Abstract:
The world is currently in an era of AI and automation. Therefore, the development of AI
technologies is increasing rapidly. Automated navigation technology is one aspect of rapidly
developing AI technology. In consequence, many researchers focus on TSDR systems. A key
factor affecting the accuracy of the TSDR system is the clarity of traffic signs. Haze, low
light, and other atmospheric conditions can significantly degrade the visibility of signs.
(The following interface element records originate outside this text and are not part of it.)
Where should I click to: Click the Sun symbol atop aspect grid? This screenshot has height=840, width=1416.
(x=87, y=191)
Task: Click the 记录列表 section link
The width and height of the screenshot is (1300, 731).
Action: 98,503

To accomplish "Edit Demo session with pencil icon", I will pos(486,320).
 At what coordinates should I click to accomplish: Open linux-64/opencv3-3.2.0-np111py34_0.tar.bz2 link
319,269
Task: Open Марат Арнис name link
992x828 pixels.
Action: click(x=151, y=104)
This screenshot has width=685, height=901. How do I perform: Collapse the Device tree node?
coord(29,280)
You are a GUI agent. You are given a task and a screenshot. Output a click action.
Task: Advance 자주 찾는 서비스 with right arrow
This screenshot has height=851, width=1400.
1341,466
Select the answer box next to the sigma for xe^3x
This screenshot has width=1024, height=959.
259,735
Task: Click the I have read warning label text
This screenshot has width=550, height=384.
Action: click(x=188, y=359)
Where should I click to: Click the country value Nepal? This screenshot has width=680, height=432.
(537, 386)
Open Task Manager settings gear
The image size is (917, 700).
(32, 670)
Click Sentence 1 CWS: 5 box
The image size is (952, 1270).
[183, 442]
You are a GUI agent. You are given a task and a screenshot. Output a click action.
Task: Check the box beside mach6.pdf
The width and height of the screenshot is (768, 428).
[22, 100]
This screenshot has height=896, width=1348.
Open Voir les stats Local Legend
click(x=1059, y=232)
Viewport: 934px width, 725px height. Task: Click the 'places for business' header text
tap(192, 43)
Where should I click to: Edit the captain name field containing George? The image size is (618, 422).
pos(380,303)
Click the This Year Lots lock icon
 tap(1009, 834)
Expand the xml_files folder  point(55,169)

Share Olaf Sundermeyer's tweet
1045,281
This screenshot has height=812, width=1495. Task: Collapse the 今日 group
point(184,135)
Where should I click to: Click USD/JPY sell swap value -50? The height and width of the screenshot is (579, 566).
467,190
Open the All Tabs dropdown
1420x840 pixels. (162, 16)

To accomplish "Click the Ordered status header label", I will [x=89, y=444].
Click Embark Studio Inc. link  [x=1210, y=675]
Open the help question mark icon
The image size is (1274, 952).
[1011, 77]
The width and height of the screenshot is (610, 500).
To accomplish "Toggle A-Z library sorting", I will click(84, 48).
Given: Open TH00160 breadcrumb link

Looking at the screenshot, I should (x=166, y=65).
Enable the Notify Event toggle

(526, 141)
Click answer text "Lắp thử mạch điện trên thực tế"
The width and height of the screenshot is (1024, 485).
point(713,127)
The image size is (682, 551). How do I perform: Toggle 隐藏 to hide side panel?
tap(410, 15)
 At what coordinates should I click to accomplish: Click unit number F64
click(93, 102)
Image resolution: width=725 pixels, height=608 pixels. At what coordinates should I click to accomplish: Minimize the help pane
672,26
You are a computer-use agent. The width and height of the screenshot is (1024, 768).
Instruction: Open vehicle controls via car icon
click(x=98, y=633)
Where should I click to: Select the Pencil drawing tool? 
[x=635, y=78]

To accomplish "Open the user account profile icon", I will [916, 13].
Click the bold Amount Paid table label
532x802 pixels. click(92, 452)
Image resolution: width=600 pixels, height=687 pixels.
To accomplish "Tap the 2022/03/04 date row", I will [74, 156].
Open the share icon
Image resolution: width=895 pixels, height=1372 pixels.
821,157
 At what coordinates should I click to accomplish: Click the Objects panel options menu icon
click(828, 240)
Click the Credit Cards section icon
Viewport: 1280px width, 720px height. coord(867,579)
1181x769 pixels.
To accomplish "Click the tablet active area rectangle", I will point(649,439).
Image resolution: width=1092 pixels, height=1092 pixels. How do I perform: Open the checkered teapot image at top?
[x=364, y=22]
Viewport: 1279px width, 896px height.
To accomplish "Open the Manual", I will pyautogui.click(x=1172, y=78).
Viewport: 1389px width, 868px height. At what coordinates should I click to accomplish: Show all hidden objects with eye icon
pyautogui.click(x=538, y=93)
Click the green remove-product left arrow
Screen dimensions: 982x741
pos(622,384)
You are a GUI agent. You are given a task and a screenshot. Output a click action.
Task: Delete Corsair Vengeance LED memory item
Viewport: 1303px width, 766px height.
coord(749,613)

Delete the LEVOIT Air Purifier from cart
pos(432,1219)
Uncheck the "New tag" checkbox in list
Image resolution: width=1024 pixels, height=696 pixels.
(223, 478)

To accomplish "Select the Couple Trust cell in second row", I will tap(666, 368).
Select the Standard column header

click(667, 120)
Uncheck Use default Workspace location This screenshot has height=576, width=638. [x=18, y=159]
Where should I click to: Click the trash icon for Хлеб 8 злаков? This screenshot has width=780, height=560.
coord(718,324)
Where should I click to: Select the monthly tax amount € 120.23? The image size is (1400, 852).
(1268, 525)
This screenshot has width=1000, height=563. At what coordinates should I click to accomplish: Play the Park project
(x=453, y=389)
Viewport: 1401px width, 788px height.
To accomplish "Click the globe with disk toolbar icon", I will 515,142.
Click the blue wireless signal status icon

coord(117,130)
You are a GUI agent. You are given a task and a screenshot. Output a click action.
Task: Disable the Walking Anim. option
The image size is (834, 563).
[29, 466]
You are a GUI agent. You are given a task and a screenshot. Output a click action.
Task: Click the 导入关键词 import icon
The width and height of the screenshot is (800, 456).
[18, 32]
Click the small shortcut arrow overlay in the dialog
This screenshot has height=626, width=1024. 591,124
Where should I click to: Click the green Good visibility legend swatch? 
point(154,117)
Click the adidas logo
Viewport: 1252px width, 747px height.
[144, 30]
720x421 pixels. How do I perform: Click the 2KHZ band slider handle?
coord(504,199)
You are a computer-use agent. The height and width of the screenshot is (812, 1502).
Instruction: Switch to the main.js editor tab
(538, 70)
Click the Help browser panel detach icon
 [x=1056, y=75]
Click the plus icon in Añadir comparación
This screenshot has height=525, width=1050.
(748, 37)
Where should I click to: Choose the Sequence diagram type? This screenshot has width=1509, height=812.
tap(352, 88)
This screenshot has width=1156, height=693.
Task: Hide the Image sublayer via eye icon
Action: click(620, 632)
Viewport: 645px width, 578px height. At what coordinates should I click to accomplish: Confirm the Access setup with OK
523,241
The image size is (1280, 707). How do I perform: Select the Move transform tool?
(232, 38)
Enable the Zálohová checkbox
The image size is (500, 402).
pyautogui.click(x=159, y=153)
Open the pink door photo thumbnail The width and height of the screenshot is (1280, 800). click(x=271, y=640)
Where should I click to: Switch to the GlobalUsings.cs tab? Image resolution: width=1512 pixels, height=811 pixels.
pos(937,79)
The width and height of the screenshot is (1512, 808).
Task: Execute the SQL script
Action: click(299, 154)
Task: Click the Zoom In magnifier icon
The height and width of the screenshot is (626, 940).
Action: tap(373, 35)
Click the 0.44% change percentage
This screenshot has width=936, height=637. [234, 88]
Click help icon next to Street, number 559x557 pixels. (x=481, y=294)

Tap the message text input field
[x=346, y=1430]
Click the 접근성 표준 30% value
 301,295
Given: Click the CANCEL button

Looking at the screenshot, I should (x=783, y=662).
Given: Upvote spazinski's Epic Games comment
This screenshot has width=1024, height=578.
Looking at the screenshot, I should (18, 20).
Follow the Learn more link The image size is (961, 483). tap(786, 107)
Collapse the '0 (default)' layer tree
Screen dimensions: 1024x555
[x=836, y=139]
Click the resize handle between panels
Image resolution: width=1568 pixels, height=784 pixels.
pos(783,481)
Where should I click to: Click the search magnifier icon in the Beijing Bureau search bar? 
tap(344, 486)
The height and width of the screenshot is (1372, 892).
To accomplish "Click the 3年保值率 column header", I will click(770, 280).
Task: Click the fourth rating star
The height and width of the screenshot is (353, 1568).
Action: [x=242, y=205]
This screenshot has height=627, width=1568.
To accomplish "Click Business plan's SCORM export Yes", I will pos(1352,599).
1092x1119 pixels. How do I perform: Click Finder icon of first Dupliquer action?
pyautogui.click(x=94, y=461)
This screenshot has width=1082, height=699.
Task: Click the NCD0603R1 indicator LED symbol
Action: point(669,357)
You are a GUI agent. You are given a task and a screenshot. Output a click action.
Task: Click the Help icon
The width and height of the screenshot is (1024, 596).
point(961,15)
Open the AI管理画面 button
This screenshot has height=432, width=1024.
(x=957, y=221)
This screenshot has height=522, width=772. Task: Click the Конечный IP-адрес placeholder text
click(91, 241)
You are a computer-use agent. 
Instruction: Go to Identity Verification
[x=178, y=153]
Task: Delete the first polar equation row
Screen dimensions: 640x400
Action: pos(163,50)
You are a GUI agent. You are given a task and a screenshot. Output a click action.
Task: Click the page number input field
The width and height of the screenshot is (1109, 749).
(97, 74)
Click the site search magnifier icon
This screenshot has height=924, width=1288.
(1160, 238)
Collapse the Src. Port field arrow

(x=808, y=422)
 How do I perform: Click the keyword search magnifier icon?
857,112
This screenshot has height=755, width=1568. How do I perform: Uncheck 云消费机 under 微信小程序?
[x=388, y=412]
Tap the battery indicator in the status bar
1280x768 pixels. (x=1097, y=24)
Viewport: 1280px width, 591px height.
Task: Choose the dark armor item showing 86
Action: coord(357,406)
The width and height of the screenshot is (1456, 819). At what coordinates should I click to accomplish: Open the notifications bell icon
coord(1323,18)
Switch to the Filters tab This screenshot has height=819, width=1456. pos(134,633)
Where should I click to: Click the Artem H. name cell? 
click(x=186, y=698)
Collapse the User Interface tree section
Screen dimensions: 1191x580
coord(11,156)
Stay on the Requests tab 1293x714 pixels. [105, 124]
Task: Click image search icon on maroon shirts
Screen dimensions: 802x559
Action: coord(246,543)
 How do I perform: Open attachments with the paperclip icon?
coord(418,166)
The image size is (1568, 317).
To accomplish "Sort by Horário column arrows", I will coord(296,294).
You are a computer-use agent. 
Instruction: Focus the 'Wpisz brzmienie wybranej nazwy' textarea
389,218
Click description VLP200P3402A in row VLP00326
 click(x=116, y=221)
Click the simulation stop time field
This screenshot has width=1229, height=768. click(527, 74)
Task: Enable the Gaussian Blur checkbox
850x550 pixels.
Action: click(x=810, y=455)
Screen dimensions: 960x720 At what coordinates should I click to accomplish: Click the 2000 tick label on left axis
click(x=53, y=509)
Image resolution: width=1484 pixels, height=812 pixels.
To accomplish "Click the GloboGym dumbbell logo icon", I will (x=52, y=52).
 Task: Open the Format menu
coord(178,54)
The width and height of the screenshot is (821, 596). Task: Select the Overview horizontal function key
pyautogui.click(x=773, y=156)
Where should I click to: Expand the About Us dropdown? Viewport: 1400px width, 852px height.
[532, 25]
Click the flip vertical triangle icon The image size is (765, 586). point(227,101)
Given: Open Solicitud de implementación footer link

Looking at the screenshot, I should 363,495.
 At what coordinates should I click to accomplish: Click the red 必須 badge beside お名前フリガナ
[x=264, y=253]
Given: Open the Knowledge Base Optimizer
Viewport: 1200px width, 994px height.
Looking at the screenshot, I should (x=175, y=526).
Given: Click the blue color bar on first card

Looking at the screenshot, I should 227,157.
Traffic accidents often occur due to the inability of drivers to recognize road signs while
driving. Therefore, clearly and accurately recognizing signs is important for both drivers and
pedestrians, thereby ensuring their safety. Drivers can lose focus while driving for various
reasons. In such cases, providing a voice alert about a traffic sign can help bring the driver's
attention back to driving. However, existing methods fail to perform haze removal, TSDR,
and voice warning simultaneously. Therefore, in this work, a TSDR system has been
developed with a deep learning-based HRU-Net algorithm with a voice assistant. According
to the proposed pipeline, the HRU-Net model takes haze images as input and produces a
dehazed image as output. The TSDR model then uses this haze-free image as input. After
detecting and classifying that image, the traffic sign is fed into a gTTS. It generates a concise,
real-time voice alert. It enables drivers to receive critical sign information without diverting
their attention from the road. The proposed system was evaluated using the CURE-TSD
dataset, which contains roughly 45,000 traffic sign instances based on 43 categories. Those
images were captured under a wide range of environmental conditions. In the dehazing stage,
the model achieved a Mean Absolute Error (MAE) of 0.0526, a Structural Similarity Index
Measure (SSIM) of 0.8442, and a Peak Signal-to-Noise Ratio (PSNR) of 20.55 dB, around
50 epochs. In the YOLOv8 detection and classification stage, enhanced images are used for
training, which results from the dehazing step. In this step, the model reached 99.07%
precision, 99.13% recall, mAP@0.5 of 99.38%, and mAP@0.5:0.95 of 85.69% at the optimal
40th training epoch. The voice alert module achieved an average latency of ~230 ms between
detection and audio playback. This voice alert module provides clear, concise feedback.
When compared to existing methods, the proposed system provides superior accuracy and
responsiveness. This model gives a robust and practical solution for advanced driver-
assistance systems in adverse visual environmental conditions.